The images we encounter in everyday life have always had an important role to play in our lives. Now, as many daily activities have moved online, these images have the ability to reach a global audience thanks to digital technology.
But how has this online shift affected the visual culture of conspiracy theories, and what are the implications for society during a pandemic?
Brock University fourth-year student Ian Ball is examining these questions as part of his research on visual culture and online conspiracy theories. Ball is pursuing a double major in the History of Art and Visual Culture and Dramatic Arts and is a recipient of a Mitacs Research Training Award which he received in the summer.
Guiding the research project is Linda Steer, Associate Professor in Visual Arts at the Marilyn I. Walker School of Fine and Performing Arts.
In his research, Ball has been collecting and analyzing visual images associated with online conspiracy theories. His interest in the subject stems from his area of study, a deep interest in folklore as well as being a fan of the science fiction genre.
Through the examination and analysis of the images used in relation to conspiracy theories on popular social networking sites, including Facebook and Reddit, Ball has discovered some of the effects these images have on viewers and the emotional responses produced.
According to Ball, this is especially timely given the COVID-19 pandemic and the resulting uncertainty people have been experiencing.
“A world event that is disrupting the status quo, a lack of control socially, politically, intellectually or in our personal lives, all have the potential to make us feel uncertain,” says Ball. “Research has shown that these factors might play a significant role in conspiratorial beliefs.”
Ball had originally considered writing an essay on this topic, but Steer suggested a blog because of the accessibility it offers readers.
“It has been great to supervise Ian’s fascinating and timely research project,” Steer says. “In a world that feels unstable, where we are isolated and looking to social media for answers, images have a lot of power.”
Ball’s research has uncovered themes relating conspiracy theories to collective experiences of fear, society’s want for protection, and the instinctual desire for control.
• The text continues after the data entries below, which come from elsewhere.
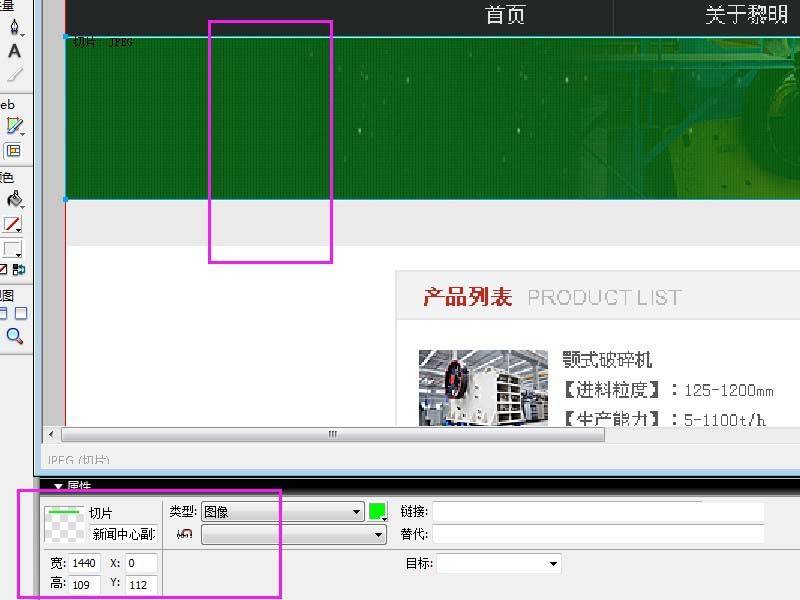The width and height of the screenshot is (800, 600).
Task: Click the swap stroke and fill colors icon
Action: point(17,270)
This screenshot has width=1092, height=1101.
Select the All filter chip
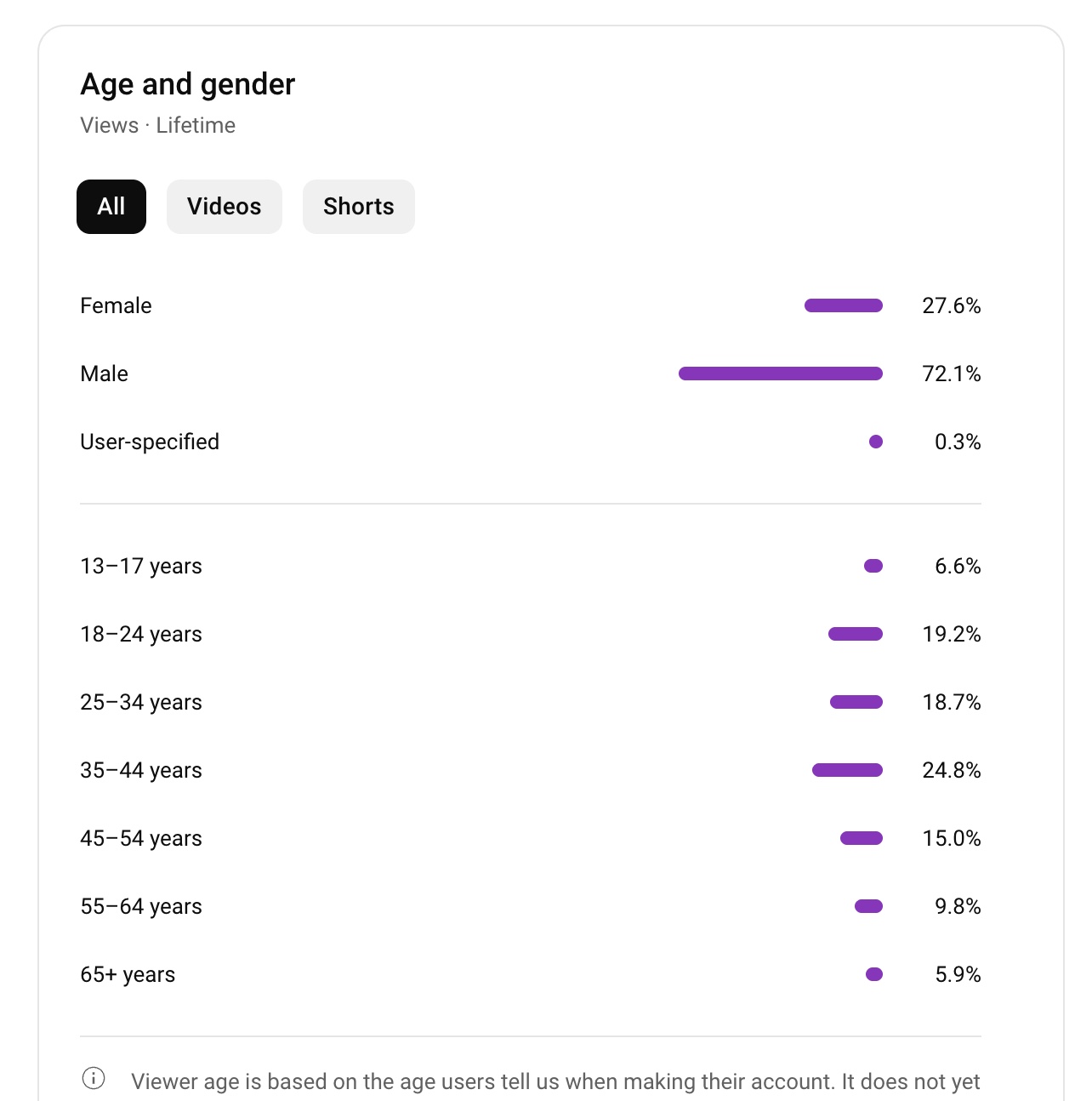point(111,207)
His project is adding to the discourse on the visual culture of conspiratorial beliefs, a research area that Steer says is fairly new and still developing.
“It is important that we understand how visual images create meaning: how and why they become attached to certain ideas and how those ideas circulate,” she says.
Graduating in 2021, Ball plans to use this research project as a foundation for his master’s thesis, looking at the relationships between folklore, visual culture, social messaging, critical thinking and misinformation.